Wednesday, July 6, 2005

Obsessive + Compulsive = Nutcase

Some days it's worse than others.

The people who live with me are well aware of my towel folding neurosis. They see me coming with a laundry basket full of clean towels and they run. I just believe that there's a right way and a wrong way to fold towels. I happen to know the right way. I'll teach you if you want me to.

I could blame it on my mother. She wore sets of matching nitegowns, robes and slippers. Her underwear drawer was arranged by color. All of her shoes were in boxes stacked neatly on the shelf of the closet. The only time I ever saw my mother without her nail polish she was hospitalized. (Oh God, she must be really sick! Look at her fingernails!)

These days I spend a lot of time wiping off sinks. Every single time I walk into the kitchen that sink gets wiped. At work, I fill my coffee cup and then I wipe the sink in the kitchenette. I wipe the sink after I wash my hands in the bathroom. It doesn't matter if the bathroom is at home, at work, in a restaurant or a gas station. The sink gets wiped.

And I am constantly opening or closing doors. Doors have to be either all the way open or all the way closed. When they are in between I get nervous. The same is true for drawers or cabinets except that they must always be closed unless you are taking something out or putting something in. And it shouldn't take you very long to get that done. I'd say fewer than 5 seconds should be the optimum time to have a cabinet or drawer open.

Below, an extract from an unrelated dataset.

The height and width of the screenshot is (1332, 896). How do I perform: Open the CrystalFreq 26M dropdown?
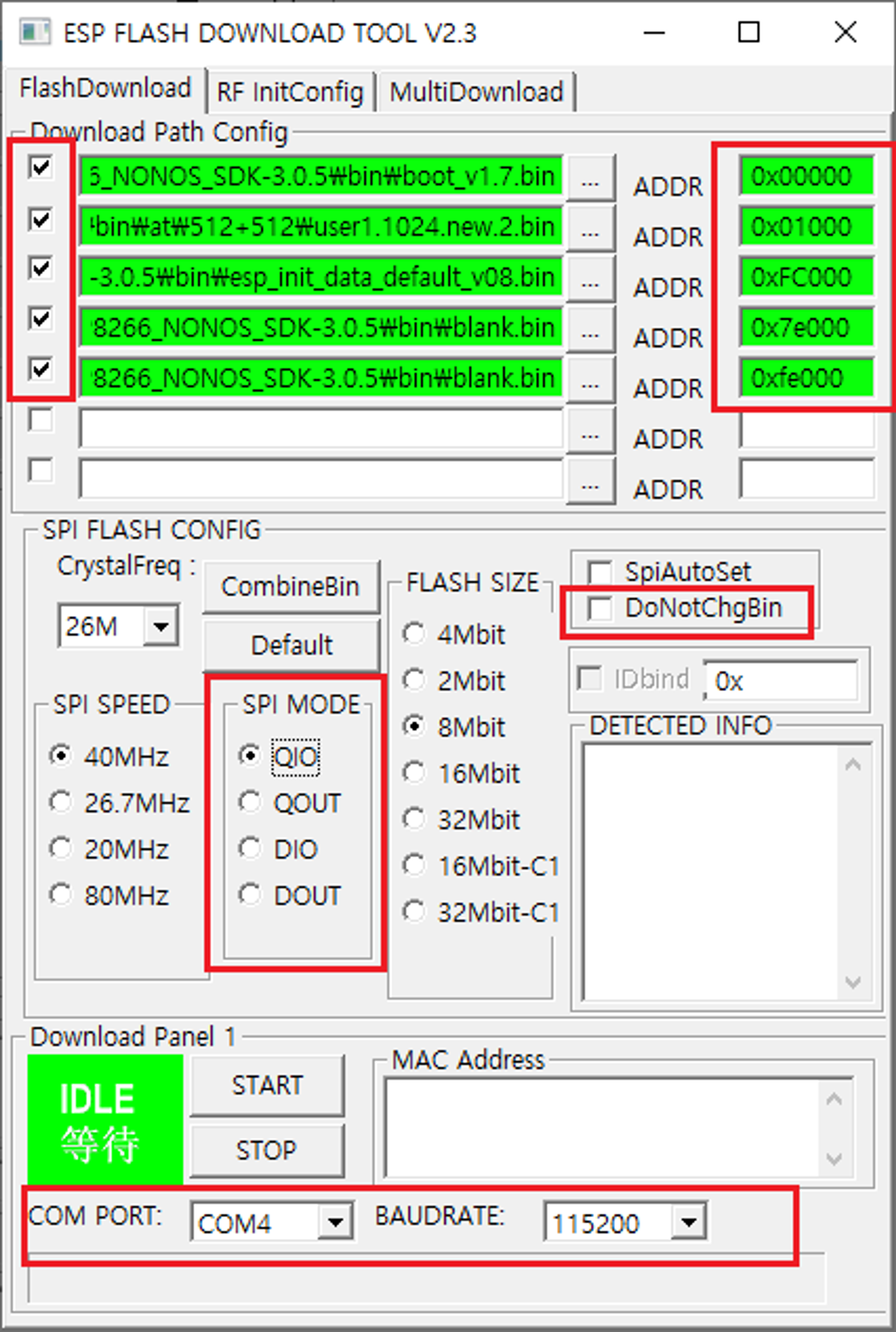click(160, 626)
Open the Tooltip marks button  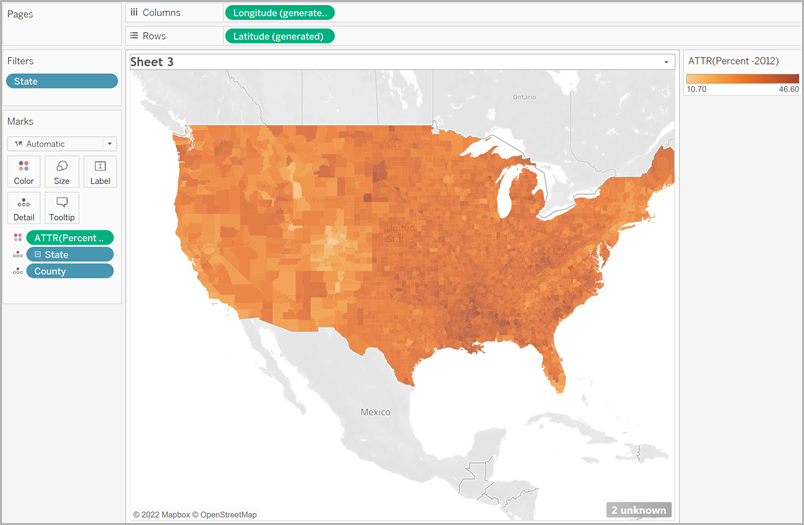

And make sure it's completely closed when you're finished, okay?

Monday, July 4, 2005

Things I've learned (while spending the weekend in the woods)

When the Web site says the cabin "sleeps 8" the correct response should be BULLSHIT.
Even after Kelly pitched her tent (that's right) on the upper deck and Carolyn inflated her air mattress on the floor we still didn't have enough sleeping space.

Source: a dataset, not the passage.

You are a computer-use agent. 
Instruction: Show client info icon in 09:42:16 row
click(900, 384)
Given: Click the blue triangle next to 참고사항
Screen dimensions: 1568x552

Eight women sure can bring a lot of stuff for three days.
We had an entire box of videotapes (no, we didn't watch any) and I think a hundred magazines. Besides tents (!) and air mattresses and folding furniture and enough food to feed a small country we also had a complete, professional-grade karaoke machine (with two microphones). My number was a spoken-word version of House of the Rising Sun.

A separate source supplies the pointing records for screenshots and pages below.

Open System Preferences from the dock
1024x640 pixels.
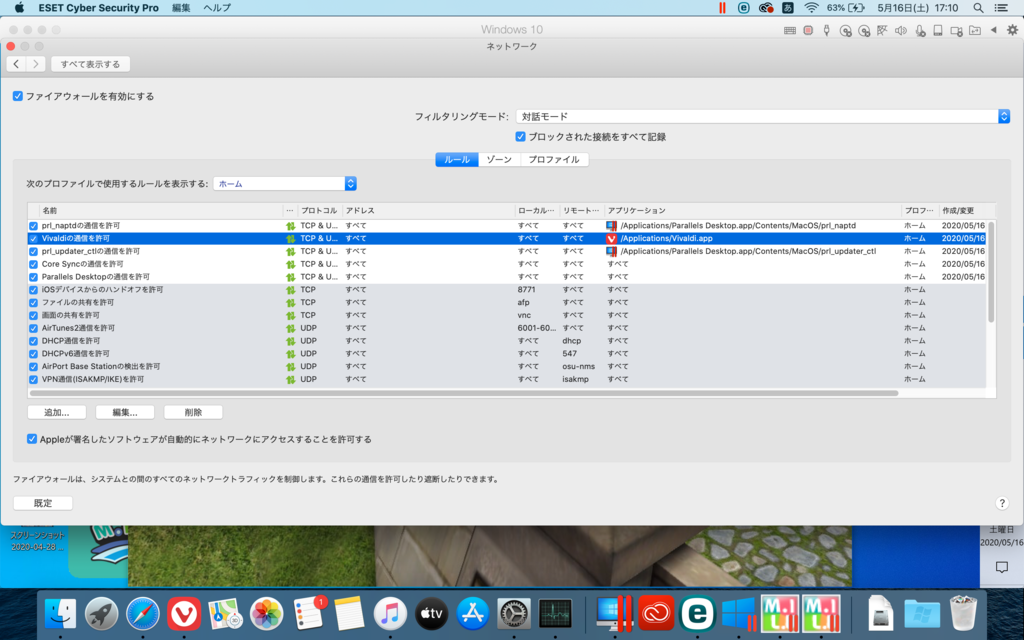tap(514, 612)
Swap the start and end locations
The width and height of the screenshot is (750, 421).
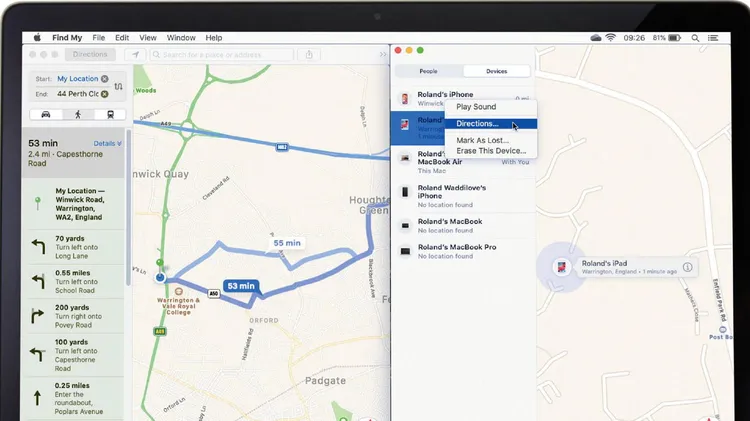pos(119,87)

Even a half-mile hike can be strenuous.
The trail was nicely marked in the nearby state park -- .05 miles. What we didn't realize was the elevation change of approximately 500 feet. Imagine a staircase. Now imagine that there are no stairs, only mud, rocks and roots. Just a walk in the woods girls, we're almost there, really.

All the "cool" people wear my shoes
I just bought a pair of Chacos, which are very nice and I highly recommend them. However, I've started to notice that they are very, very popular. We came off the mountain long enough to eat pizza at the place where all the climbers, rappellers and kayakers hang out and I counted about 50 pairs of Chacos. I'm not sure yet whether this is a good thing or a bad thing.

I love air conditioning
Sweat and sleep do not mix. And getting completely naked was not an option. It was hot. Once again, the Web site lied. The cabin had a pretty poor excuse that they claimed was an air conditioner plus a fan. But we had ice. And tequila. And beer. I survived.

Thursday, June 30, 2005

Eight women, one cabin

Inventory for a weekend to be spent in the woods:

Women - 8
Tequila - 1 Litre
Board Games - 5
Books to read in the hammock - 4
Bottles of bug repellent - 4
Computers - 0

Sunday, June 26, 2005

Scrambled eggs

My body has served me well over the past 50 years. Unlike many other baby boomers I've never hated my body or wished it to be other than it is. But now I've decided that it would be just-fine-with-me-thank-you if my body stopped producing eggs. I don't need them anymore. Menopause, I welcome you.

I've never considered menstruation to be "a curse." My cycles are regular and my periods have always been brief and pain-free. All forms of birth control worked for me with no side effects. And when I wanted to get pregnant, I did, immediately.

Don't get me wrong, I'm not interested in losing my ovaries or uterus or going on hormone replacement therapy. I'm just ready for the estrogen levels to change and stay changed.